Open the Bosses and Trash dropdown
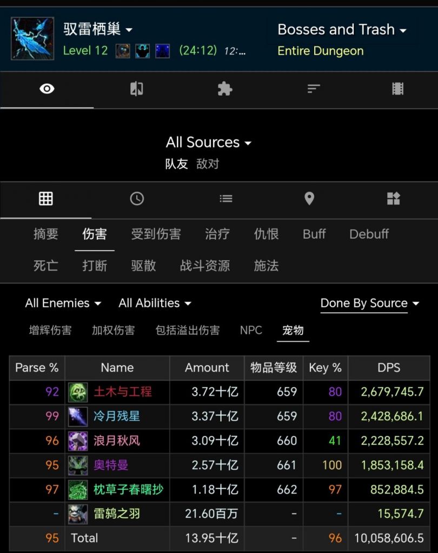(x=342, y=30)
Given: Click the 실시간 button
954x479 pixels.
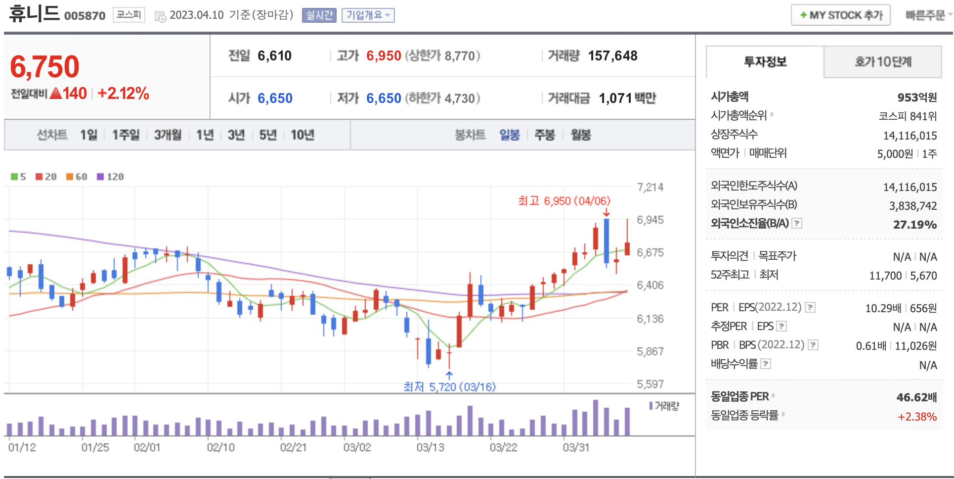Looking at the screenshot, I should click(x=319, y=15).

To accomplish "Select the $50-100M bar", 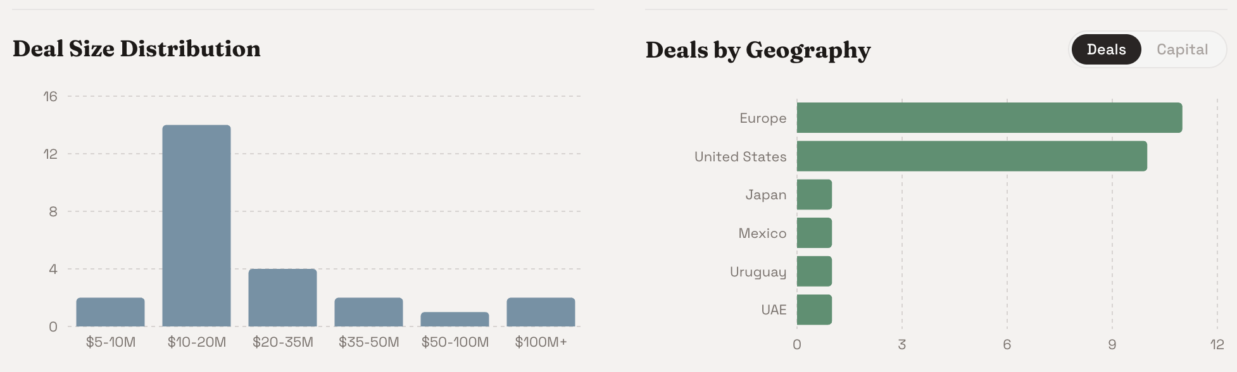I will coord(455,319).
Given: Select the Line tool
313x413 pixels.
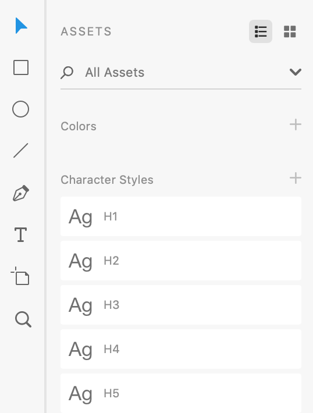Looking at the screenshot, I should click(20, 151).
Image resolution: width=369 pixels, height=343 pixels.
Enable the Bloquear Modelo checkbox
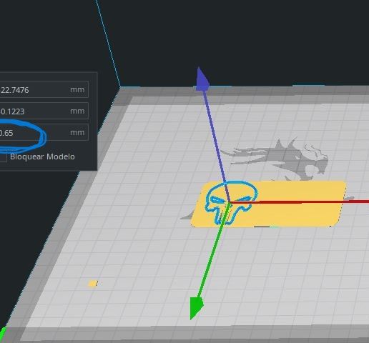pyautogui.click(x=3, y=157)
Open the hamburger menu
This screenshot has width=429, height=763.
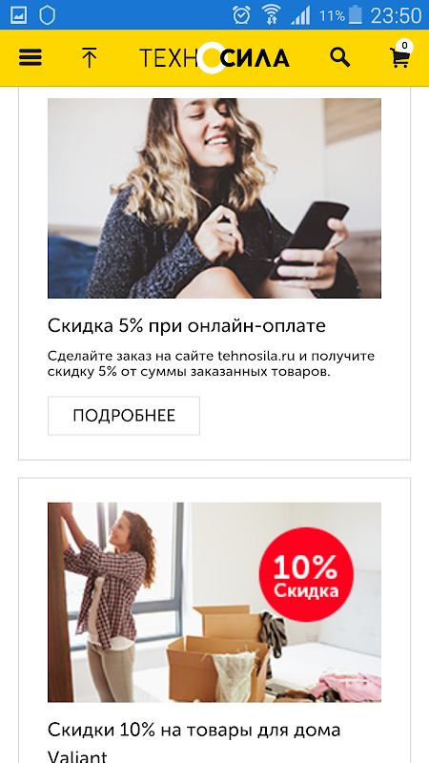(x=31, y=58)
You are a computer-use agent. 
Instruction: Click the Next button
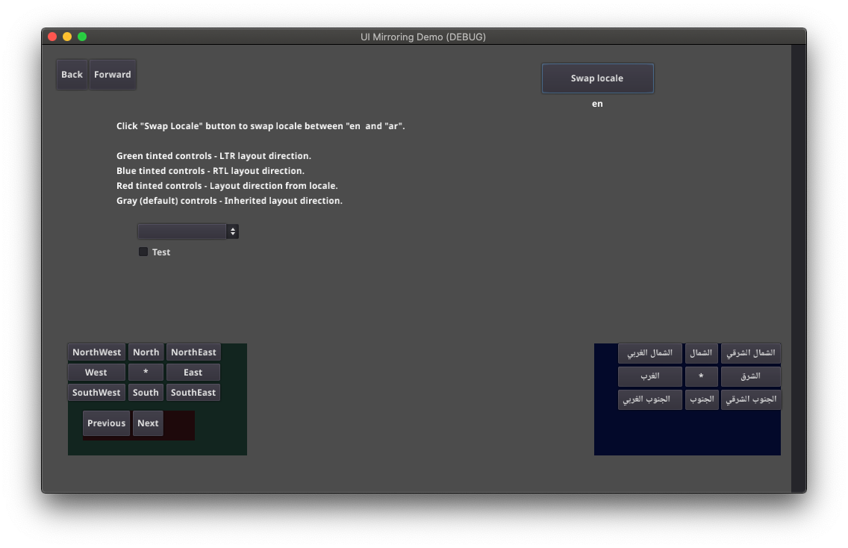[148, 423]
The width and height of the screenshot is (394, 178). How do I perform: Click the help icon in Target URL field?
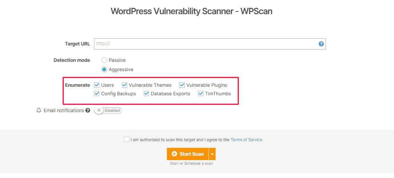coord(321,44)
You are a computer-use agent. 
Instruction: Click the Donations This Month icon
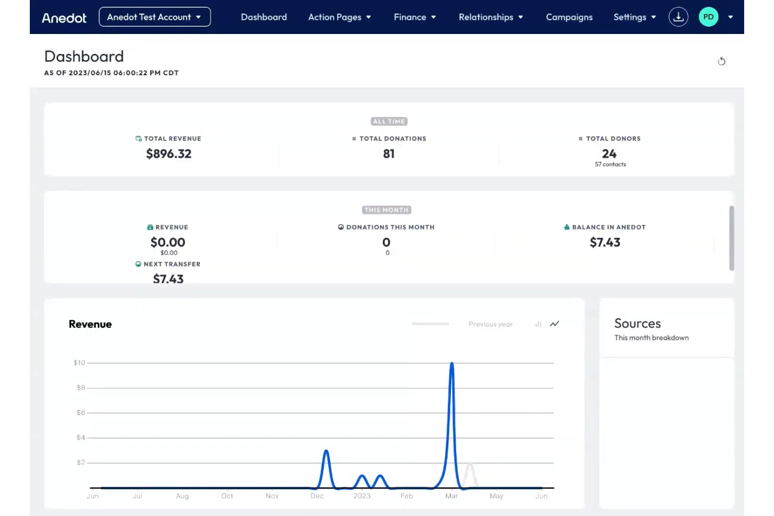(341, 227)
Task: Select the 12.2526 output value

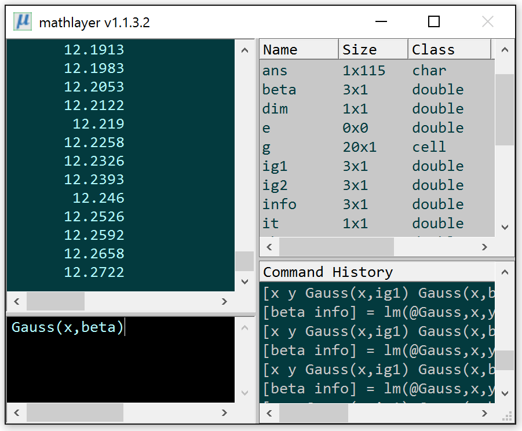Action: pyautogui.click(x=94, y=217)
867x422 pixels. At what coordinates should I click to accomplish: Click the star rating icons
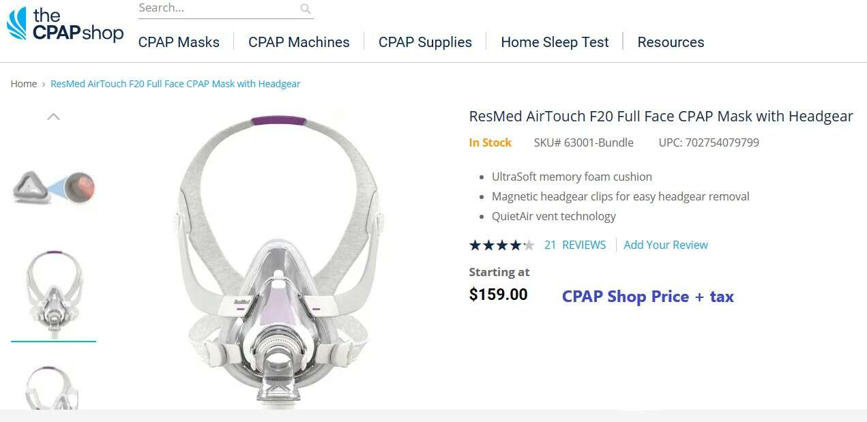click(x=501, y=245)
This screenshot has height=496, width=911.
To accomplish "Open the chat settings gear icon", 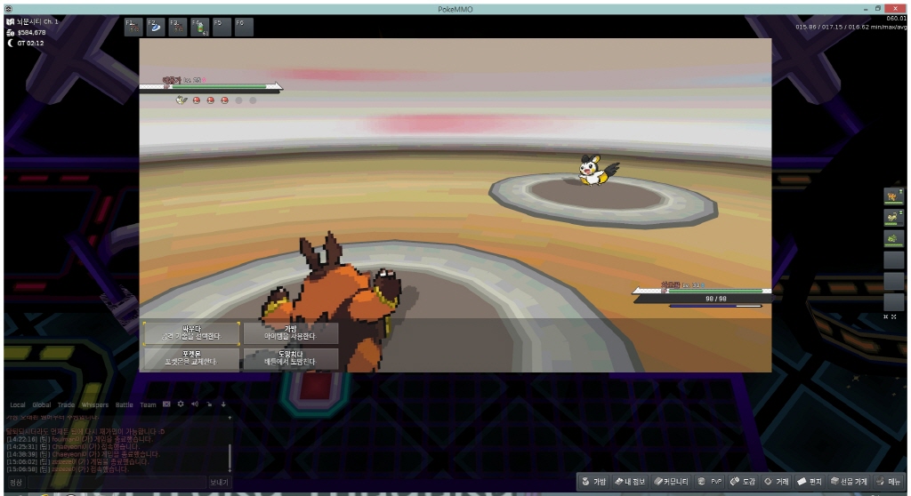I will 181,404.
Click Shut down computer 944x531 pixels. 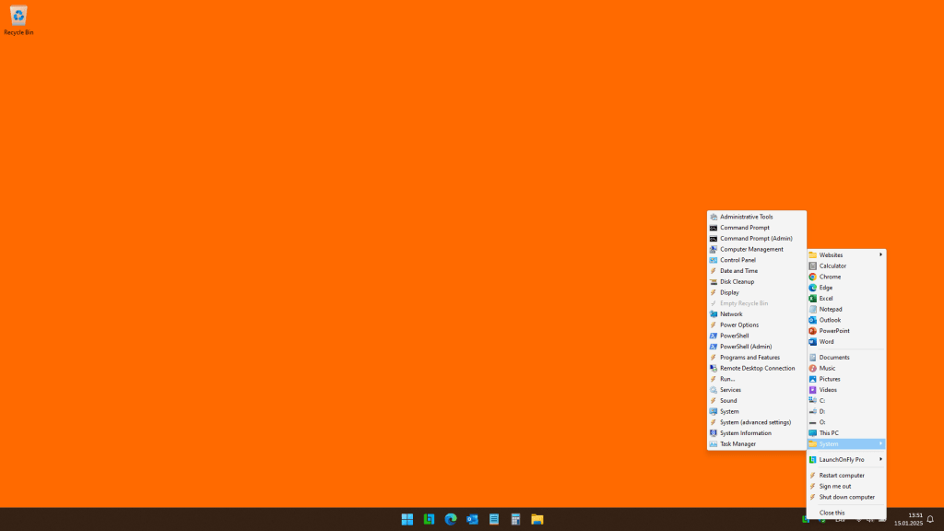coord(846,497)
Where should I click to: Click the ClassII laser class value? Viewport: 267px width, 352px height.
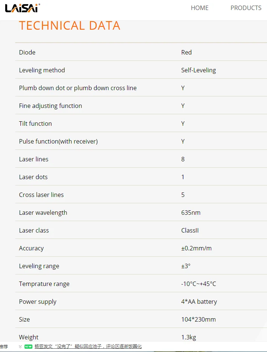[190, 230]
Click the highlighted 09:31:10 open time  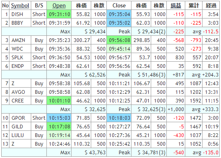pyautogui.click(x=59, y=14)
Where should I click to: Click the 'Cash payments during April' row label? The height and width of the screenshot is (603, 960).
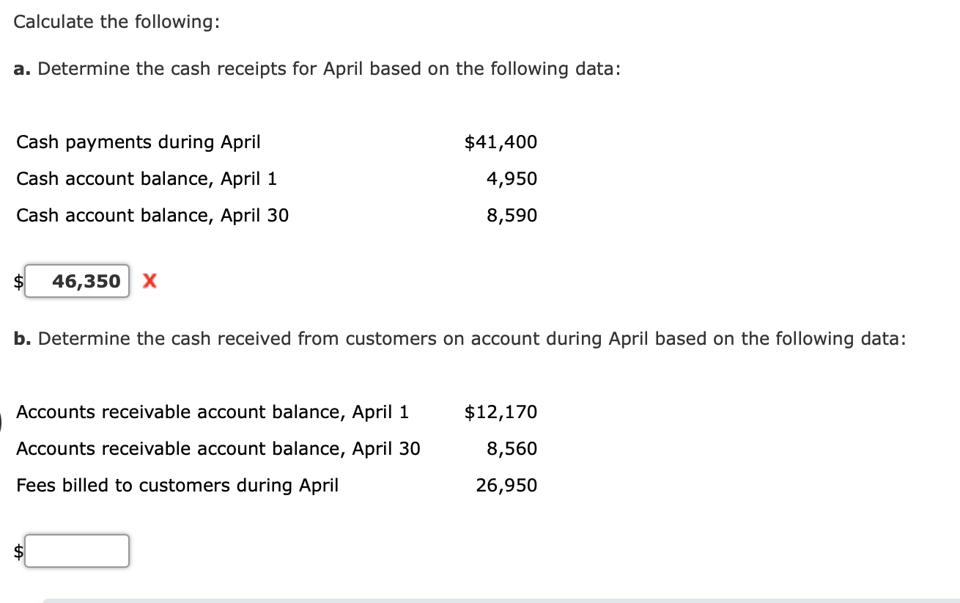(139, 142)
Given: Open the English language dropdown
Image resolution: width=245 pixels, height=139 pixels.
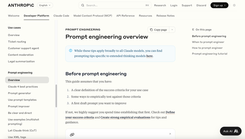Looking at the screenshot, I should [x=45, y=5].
..........
- Required work -
Your reply should be only the number of lines in the records above that include "Given".

- Response -
3